Pagi masih berkabut. Hujan dini hari masih menyisakan dingin yang menggigit. Satu dua siswa yang memasuki gerbang SMA Prabangsa tampak melapisi seragamnya dengan jaket atau kardigan aneka warna.
Meskipun kicauan burung bersahutan mendominasi suasana pagi, tetapi kompleks sekolah masih relatif sepi. Bel tanda masuk baru akan berbunyi pukul tujuh. Puncak keramaian biasanya terjadi pukul setengah tujuh.
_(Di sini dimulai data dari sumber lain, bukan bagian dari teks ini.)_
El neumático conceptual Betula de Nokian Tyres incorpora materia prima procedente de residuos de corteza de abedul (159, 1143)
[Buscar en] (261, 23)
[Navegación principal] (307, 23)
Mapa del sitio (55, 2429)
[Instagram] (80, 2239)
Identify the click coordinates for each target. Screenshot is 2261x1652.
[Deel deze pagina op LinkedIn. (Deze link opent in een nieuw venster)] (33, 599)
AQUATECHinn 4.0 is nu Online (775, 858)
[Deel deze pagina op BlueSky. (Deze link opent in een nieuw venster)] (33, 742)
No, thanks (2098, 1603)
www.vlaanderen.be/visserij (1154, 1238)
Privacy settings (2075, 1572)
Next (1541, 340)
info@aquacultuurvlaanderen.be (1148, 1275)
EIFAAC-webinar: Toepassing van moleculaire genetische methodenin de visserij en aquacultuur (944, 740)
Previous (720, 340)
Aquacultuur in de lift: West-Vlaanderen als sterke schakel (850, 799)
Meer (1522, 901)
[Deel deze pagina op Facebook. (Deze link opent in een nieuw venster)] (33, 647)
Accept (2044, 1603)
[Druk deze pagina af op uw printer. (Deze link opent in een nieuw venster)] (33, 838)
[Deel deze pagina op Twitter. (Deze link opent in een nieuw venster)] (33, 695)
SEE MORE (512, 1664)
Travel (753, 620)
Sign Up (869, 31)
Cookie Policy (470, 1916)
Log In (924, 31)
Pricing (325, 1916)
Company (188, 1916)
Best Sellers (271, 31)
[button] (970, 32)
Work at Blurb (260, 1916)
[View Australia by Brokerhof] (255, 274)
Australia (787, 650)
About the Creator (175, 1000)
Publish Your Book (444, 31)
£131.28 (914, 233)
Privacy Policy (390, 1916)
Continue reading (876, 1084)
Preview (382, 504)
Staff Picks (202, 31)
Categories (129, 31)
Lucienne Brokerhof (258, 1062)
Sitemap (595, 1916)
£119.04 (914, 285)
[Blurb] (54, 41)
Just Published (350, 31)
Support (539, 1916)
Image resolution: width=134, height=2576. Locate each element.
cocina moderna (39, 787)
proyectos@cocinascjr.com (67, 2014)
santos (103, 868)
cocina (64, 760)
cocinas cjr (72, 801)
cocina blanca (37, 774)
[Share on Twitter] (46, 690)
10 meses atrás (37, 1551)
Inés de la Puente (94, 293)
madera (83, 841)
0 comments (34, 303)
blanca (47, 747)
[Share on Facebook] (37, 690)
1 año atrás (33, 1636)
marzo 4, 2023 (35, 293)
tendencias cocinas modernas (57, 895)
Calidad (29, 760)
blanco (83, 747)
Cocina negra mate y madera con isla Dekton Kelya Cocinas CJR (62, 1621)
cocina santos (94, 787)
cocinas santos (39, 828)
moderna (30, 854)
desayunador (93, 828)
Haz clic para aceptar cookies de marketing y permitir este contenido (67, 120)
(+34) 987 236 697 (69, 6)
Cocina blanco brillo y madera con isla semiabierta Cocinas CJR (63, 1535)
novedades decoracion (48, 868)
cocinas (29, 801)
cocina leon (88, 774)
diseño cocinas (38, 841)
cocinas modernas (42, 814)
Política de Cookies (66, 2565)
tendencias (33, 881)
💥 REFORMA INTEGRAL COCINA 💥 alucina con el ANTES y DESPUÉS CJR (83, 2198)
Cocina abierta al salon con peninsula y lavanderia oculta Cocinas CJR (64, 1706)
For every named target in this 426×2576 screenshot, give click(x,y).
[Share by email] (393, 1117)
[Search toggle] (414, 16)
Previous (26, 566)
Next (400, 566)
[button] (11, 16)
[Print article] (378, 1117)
Saat itulah kicauan burung akan mengabur ditelan keriuhan ratusan remaja belasan tahun.
Ayu siswa kelas sebelas tampak berdiri dekat ruang guru. Berkali-kali dia melirik arloji di pergelangan seraya membuat panggilan telepon. Sesekali dia merapatkan kardigan pastel yang membalut seragamnya. Sepertinya bukan karena kedinginan. Ekspresi keresahan mengisyaratkan ada masalah besar menimpanya.
Ketika pintu ruang guru terbuka, Ayu segera mendekat. Serta merta disambutnya lelaki tampan yang keluar dari ruangan berkaca riben itu. Ditariknya tangan lelaki yang tak lain adalah Pak Wisnu, guru Bahasa Inggris.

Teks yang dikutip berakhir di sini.